Here’s why decentralization works: testing effort grows exponentially to the amount of change. Double the amount of change, and you quadruple the testing effort. So don’t do that and keep the testing effort low. In a centralized world you do this through feature freeze. By stopping all change, you can actually find all the problems you introduced. In a decentralized world you do this by not pushing your changes until the changes you pull are no longer breaking your local branch. Then you push your working code. Why is this better? 1) you integrate incoming changes with your changes instead of the other way around. 2) you do this continuously (every time you pull changes), so you fix problems when they happen. 3) your changes only get pushed when they are stable which means that other people have less work with #1 and #2 on their side. 4) By keeping changes isolated from each other, you make it easier to test them.
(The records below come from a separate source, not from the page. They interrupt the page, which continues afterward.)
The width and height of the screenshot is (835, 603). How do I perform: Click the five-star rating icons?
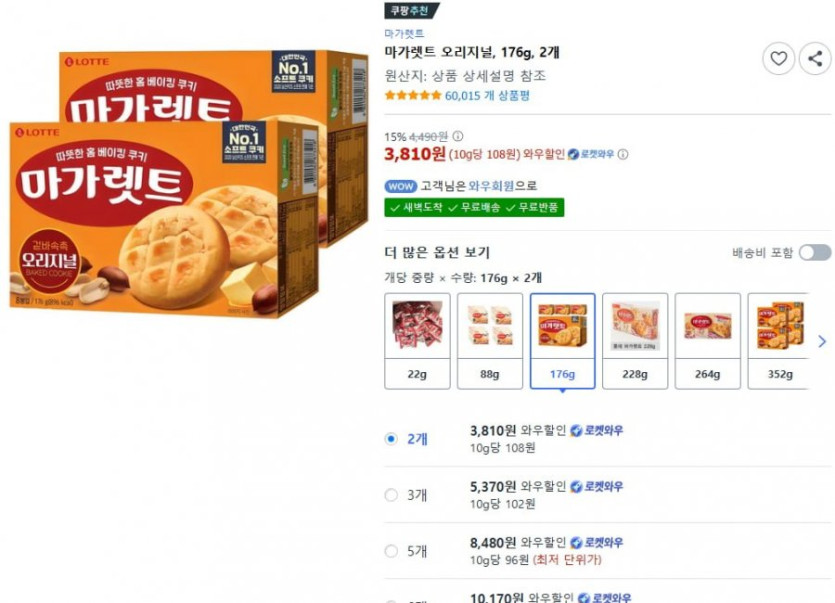pos(413,96)
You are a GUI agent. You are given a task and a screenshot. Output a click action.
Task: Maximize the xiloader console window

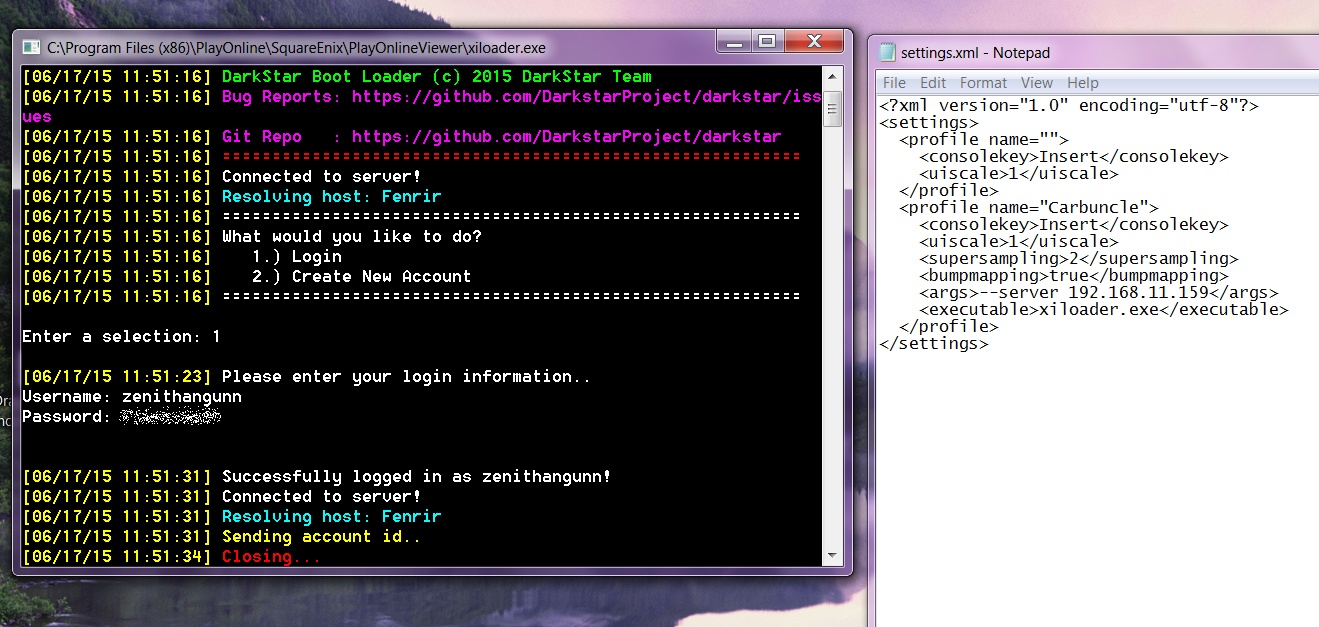tap(767, 41)
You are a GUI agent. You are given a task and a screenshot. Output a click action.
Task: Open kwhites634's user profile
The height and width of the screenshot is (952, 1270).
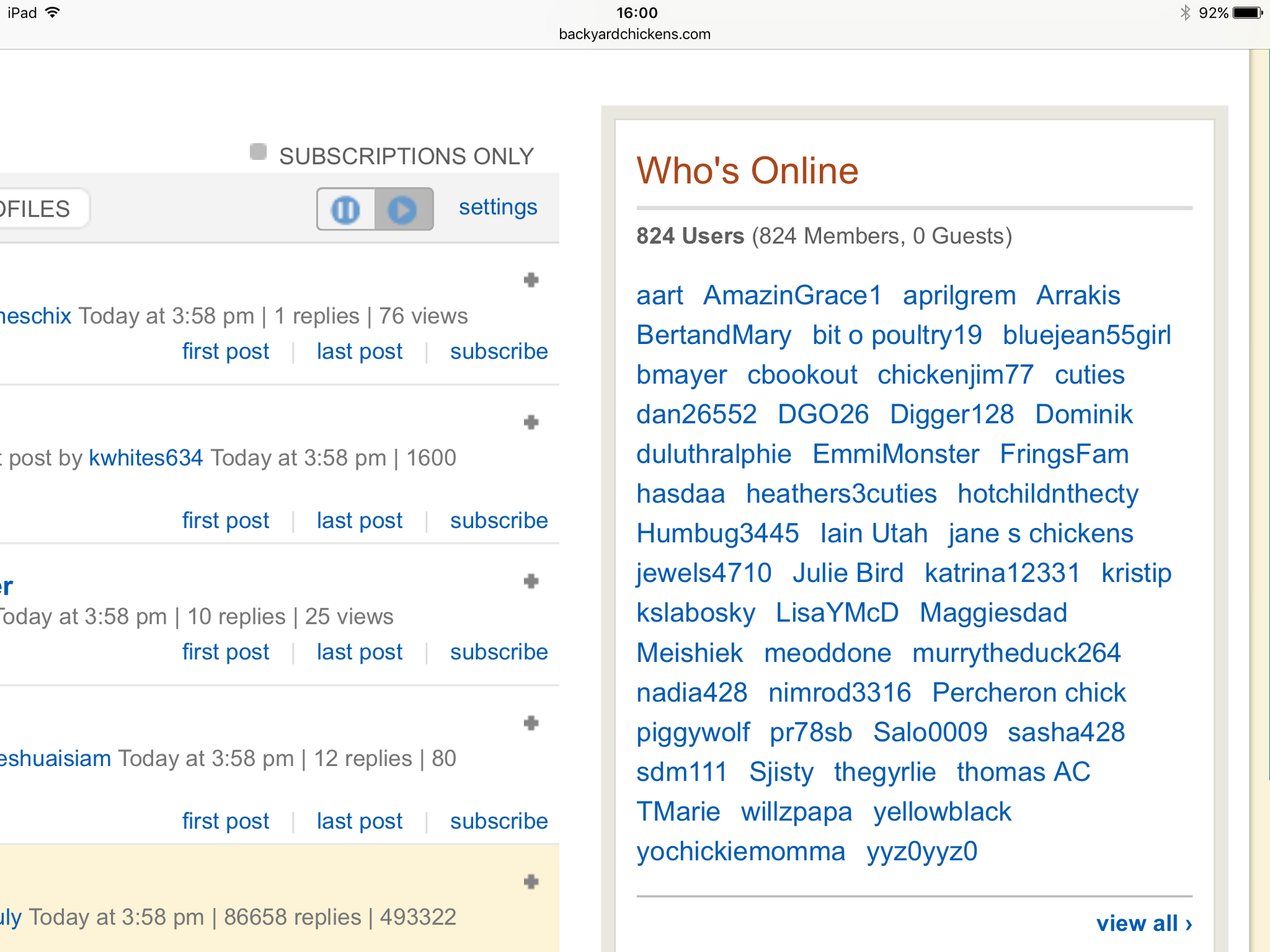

Once tested, the changes are a lot easier to integrate.

Continuous integration can help here but not if you only do it on the production branch: you need to do it all over the place. Serializing all the change through 1 integration environment turns it into a bottleneck: your version system may be decentralized but if your integration process is not you are still going to be in trouble. A centralized build system works ok with a centralized version system because centralized version system serializes the changes anyway (which is a problem and not something to keep bear shaving). The whole point of decentralizing version management is decentralizing change. You need to decentralize the integration process as well.

In a nutshell, this is how the linux kernel handles thousands of kloc of changes per day with hundreds of developers. And, yes, it is no coincidence that those guys came up with git. The linux kernel deals with design erosion by a continuous re development. The change is not additive, people are literally making changes all over the linux source tree, all the time. There is no way in hell they could deal with this in a centralized version management type environment. As far as I know, the linux kernel has no automated continuous integration. But they do have thousands of developers running all sorts of developer builds and reporting bugs against them, which is really the next best thing. Nothing gets in the mainline kernel without this taking place.